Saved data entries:
******************************

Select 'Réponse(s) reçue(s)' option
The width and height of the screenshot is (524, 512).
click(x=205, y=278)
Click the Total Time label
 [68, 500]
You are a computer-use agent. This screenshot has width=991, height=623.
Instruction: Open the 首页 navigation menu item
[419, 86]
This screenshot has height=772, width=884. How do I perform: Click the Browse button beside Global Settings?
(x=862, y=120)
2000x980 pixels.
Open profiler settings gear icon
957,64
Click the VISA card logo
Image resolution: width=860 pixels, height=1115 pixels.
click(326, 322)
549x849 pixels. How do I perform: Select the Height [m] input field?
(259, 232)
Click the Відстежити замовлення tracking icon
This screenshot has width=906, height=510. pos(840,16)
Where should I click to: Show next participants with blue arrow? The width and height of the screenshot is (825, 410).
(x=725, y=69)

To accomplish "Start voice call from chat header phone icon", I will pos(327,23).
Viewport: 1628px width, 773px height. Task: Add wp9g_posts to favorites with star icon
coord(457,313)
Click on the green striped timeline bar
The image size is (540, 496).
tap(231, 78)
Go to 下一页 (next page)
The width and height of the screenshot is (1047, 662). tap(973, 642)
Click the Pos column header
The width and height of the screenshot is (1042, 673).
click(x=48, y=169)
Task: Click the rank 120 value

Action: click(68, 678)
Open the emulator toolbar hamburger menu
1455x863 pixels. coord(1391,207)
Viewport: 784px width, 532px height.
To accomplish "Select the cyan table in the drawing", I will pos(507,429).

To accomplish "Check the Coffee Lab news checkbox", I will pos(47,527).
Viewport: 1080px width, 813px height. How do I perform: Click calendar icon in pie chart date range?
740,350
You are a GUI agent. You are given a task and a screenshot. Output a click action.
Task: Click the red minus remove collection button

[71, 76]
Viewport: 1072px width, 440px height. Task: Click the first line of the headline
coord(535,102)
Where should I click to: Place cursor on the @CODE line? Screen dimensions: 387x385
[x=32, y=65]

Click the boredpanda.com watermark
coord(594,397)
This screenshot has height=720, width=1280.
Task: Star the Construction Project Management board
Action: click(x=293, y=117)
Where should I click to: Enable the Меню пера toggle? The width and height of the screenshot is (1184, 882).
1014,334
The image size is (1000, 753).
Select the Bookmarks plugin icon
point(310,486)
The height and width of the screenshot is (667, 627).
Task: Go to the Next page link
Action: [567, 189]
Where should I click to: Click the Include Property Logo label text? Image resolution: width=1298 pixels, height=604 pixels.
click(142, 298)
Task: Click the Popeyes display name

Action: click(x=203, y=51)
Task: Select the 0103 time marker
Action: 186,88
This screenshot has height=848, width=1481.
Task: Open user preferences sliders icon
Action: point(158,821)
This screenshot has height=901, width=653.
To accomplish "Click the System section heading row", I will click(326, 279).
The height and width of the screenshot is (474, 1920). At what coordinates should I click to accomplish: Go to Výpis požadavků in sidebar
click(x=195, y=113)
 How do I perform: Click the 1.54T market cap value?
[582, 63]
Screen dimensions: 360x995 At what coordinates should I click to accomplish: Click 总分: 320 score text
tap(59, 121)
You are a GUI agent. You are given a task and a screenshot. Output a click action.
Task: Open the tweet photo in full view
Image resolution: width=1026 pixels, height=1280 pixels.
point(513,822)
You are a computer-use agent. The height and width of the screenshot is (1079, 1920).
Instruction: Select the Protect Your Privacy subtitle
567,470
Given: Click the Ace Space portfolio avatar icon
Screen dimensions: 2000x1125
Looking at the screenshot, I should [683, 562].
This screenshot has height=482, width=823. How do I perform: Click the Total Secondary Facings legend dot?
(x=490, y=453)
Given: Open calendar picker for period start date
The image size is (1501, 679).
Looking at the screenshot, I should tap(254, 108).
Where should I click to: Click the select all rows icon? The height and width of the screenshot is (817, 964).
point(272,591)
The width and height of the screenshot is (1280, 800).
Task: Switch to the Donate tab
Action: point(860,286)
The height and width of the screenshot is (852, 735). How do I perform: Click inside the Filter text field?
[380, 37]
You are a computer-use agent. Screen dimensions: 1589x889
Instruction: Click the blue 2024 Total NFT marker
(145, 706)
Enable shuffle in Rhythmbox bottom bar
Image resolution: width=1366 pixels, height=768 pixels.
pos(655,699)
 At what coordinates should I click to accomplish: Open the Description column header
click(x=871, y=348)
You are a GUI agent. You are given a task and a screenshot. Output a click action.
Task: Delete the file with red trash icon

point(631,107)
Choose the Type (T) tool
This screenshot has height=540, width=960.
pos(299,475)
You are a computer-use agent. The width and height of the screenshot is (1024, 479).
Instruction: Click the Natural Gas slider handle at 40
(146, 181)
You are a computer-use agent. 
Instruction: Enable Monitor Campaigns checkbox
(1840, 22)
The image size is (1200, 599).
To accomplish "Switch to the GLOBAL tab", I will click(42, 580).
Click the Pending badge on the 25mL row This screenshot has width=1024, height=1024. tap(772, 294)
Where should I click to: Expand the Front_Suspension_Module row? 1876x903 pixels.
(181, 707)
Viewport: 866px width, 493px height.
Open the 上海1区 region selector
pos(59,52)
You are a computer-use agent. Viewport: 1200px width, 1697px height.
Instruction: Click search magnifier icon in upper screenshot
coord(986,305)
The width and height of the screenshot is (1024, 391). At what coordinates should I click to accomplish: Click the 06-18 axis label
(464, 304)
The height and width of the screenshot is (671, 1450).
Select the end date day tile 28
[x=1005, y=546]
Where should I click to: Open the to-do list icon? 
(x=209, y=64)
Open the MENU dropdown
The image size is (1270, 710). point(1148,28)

******************************

**What to produce:** Retype, exactly and in full, the lines above from the one containing "This screenshot has height=540, width=960." through the one containing "The image size is (1200, 599).".

**Exercise solution:**
This screenshot has height=540, width=960.
pos(299,475)
You are a computer-use agent. The width and height of the screenshot is (1024, 479).
Instruction: Click the Natural Gas slider handle at 40
(146, 181)
You are a computer-use agent. 
Instruction: Enable Monitor Campaigns checkbox
(1840, 22)
The image size is (1200, 599).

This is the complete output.